**Selected extract**
Last week, MODIFI partnered with industry leaders to discuss supply chain challenges, and deep dived on approaches that could be adopted to help businesses stay afloat in the age of disruptions.
Unforeseen disruptions and delays in supply chains have been the way of the world in recent years. Crises - be it virus, or human induced, continue to create bottlenecks in the supply chain due to material shortages, limited transport capacities, and even payment defaults.
Small and medium-sized companies are particularly hard hit by this.
"These challenges are here to stay. The only way forward is to futureproof your business." said Serkan Basin, Managing Director of NSB Polymers, a global plastics trading company and a client of MODIFI. Inflation surges coupled with delays and shortages have led to significant and dramatic cost increases. As a result, most businesses are backed into a corner with no contingency plan to fall back upon. The only clear respite? Access to liquidity.

**Provided information**
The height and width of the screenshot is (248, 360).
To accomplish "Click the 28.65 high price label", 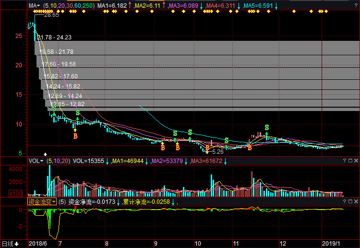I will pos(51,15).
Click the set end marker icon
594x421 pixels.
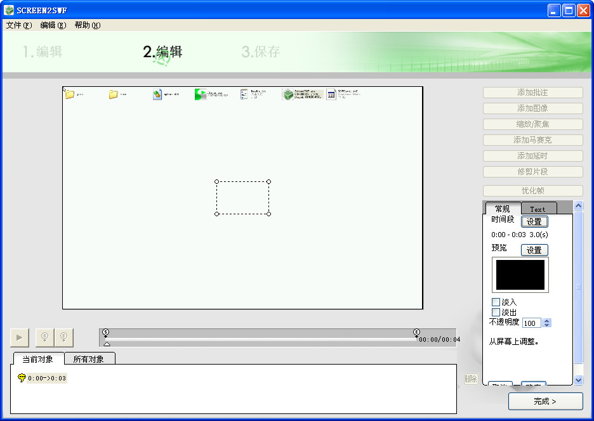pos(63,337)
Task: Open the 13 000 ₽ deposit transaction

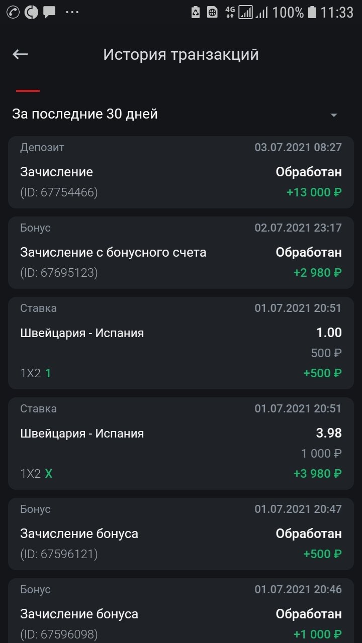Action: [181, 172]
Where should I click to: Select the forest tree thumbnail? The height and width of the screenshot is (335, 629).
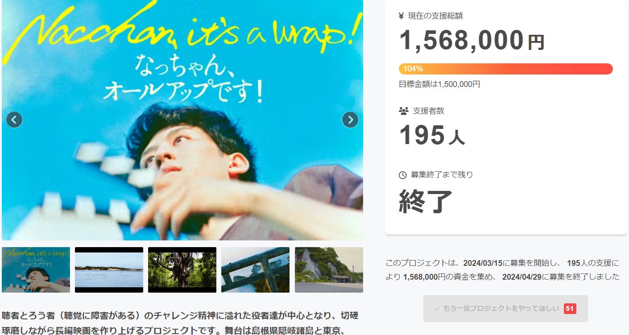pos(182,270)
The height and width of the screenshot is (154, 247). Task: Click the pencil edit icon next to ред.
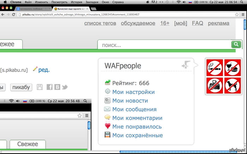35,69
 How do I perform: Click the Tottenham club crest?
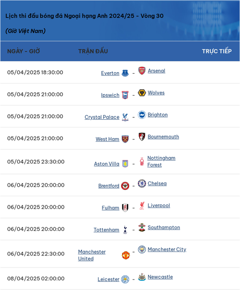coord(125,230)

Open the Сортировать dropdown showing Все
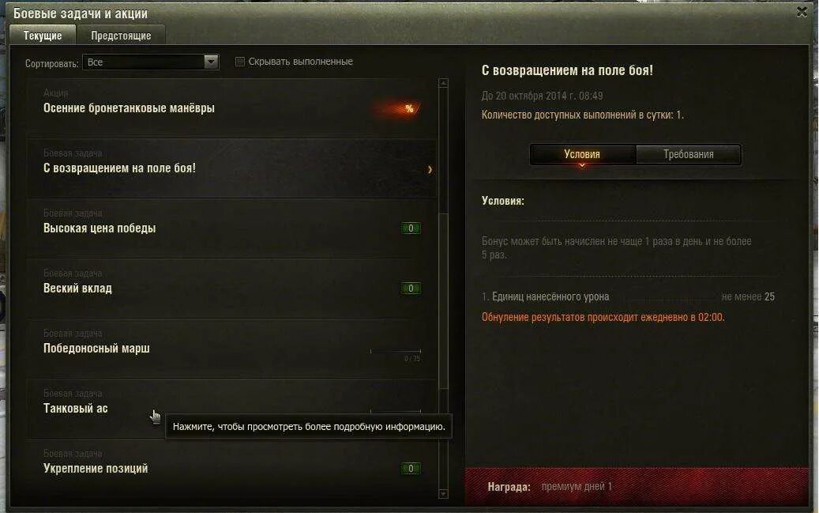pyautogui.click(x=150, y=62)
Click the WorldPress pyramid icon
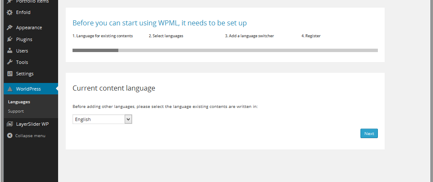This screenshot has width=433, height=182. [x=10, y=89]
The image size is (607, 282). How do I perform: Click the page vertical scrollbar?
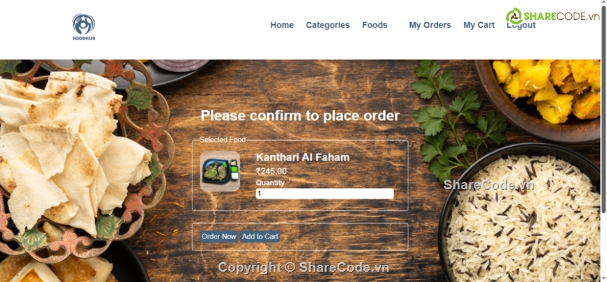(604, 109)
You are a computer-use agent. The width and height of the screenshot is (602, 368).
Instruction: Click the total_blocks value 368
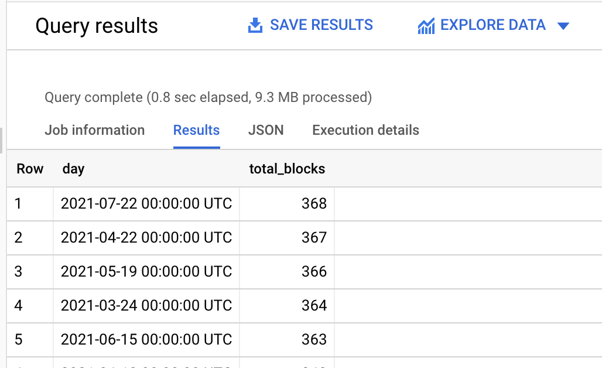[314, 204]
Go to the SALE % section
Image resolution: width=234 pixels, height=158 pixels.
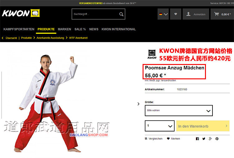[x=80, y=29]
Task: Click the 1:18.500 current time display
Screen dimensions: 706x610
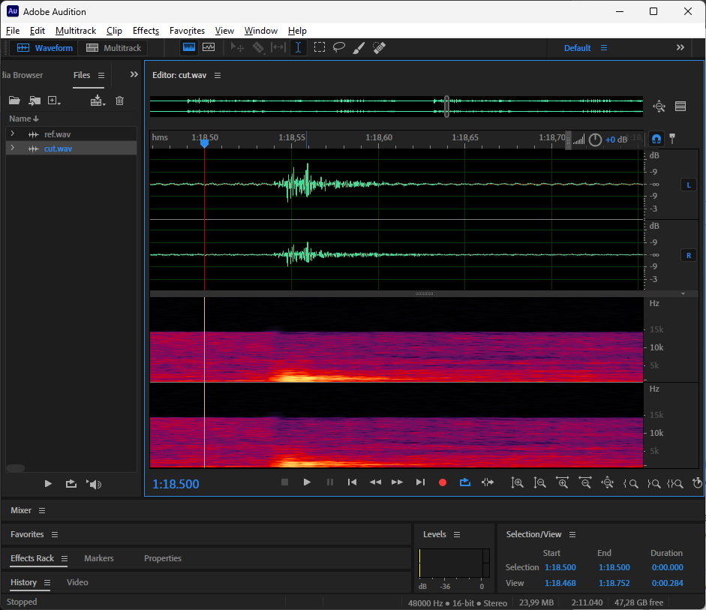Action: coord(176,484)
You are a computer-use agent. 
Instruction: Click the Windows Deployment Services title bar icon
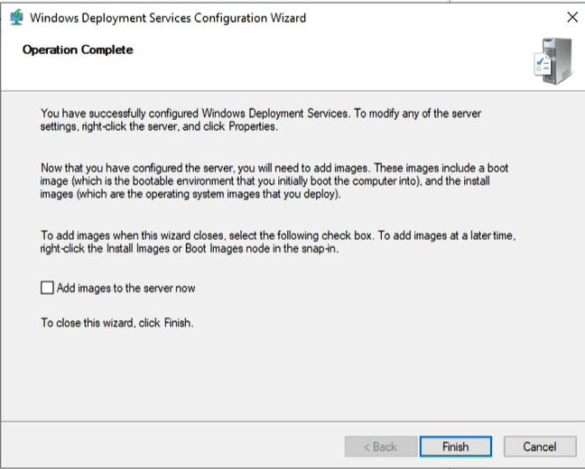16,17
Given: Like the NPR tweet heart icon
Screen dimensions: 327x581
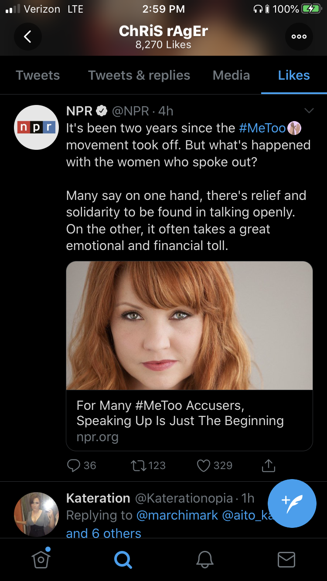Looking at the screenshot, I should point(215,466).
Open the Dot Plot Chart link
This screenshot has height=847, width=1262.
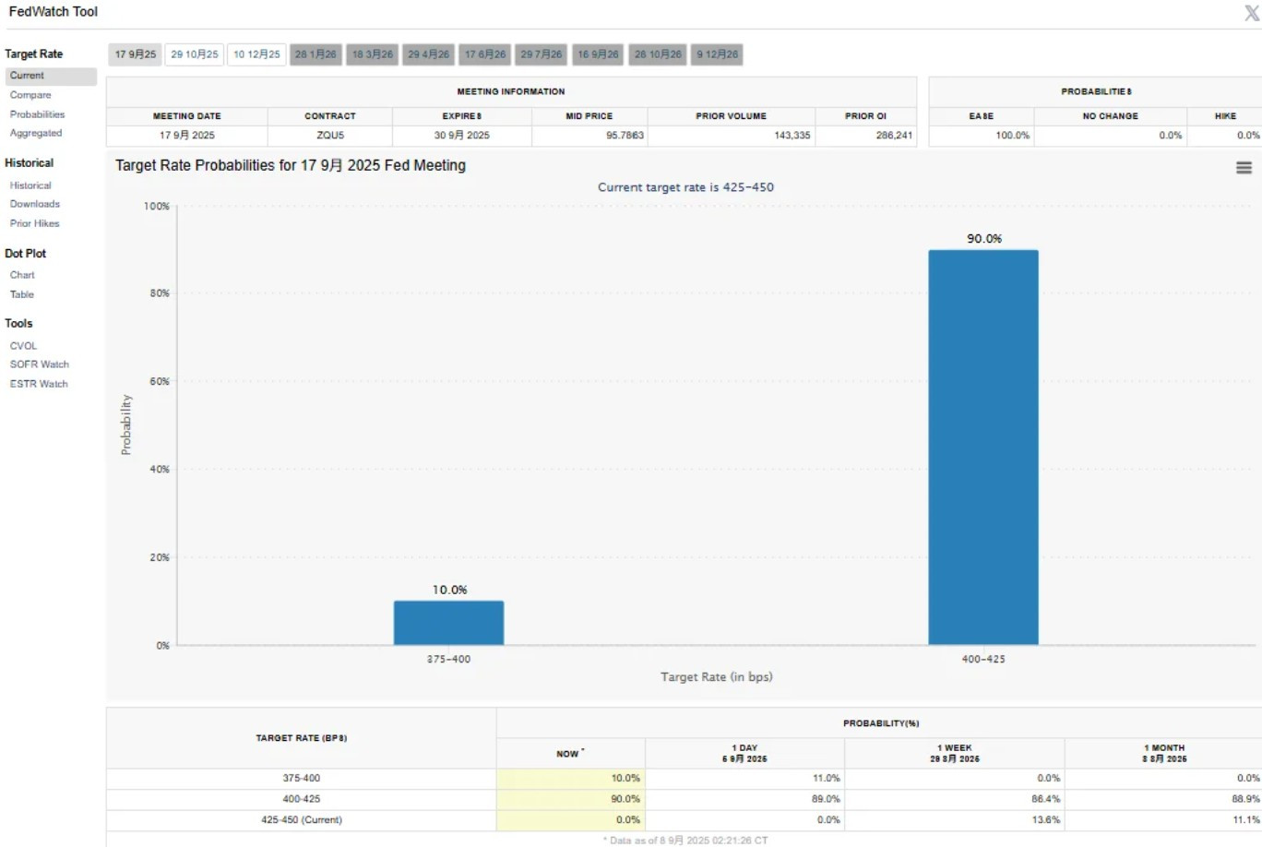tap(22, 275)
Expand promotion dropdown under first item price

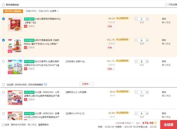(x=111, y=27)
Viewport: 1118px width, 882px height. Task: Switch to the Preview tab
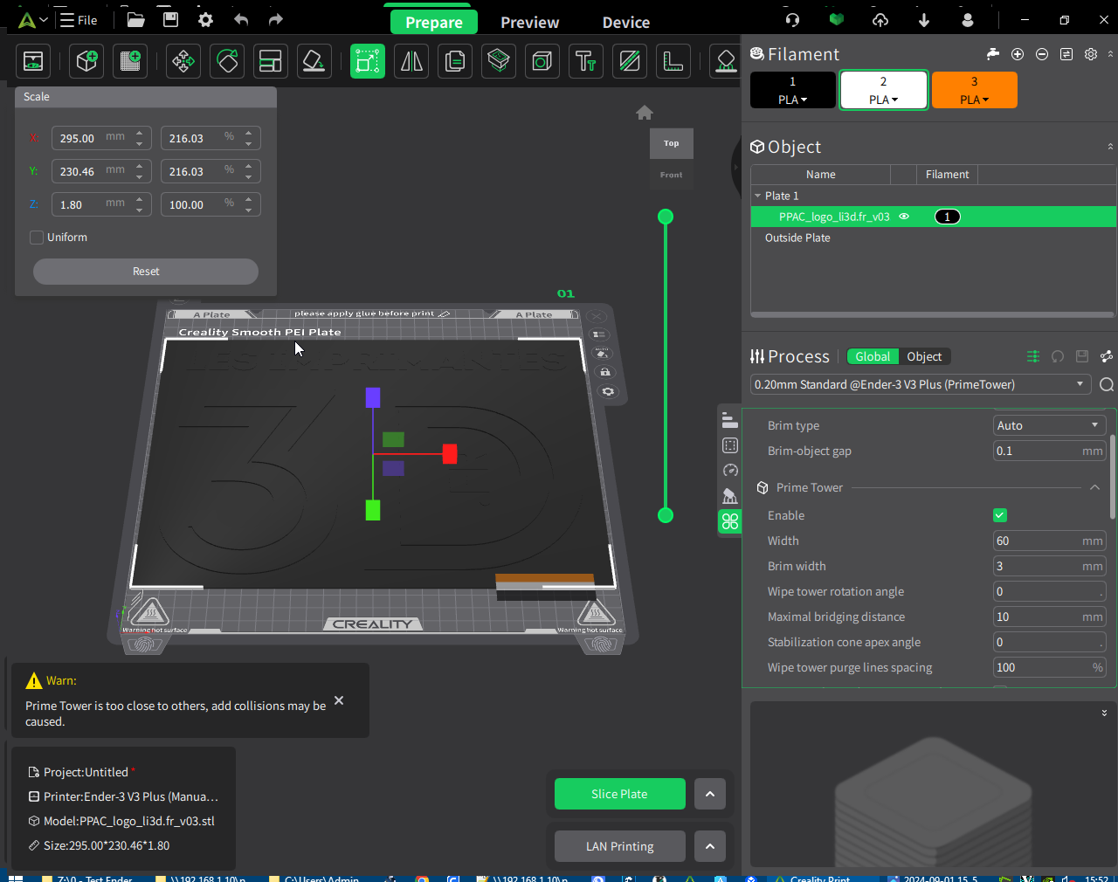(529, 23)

**Exercise directions**
Copy word for word the part of the supply chain passage that opens with the words containing "Last week, MODIFI" and closes with "hit by this.". You won't need any of the items for this.

**Result below**
Last week, MODIFI partnered with industry leaders to discuss supply chain challenges, and deep dived on approaches that could be adopted to help businesses stay afloat in the age of disruptions.
Unforeseen disruptions and delays in supply chains have been the way of the world in recent years. Crises - be it virus, or human induced, continue to create bottlenecks in the supply chain due to material shortages, limited transport capacities, and even payment defaults.
Small and medium-sized companies are particularly hard hit by this.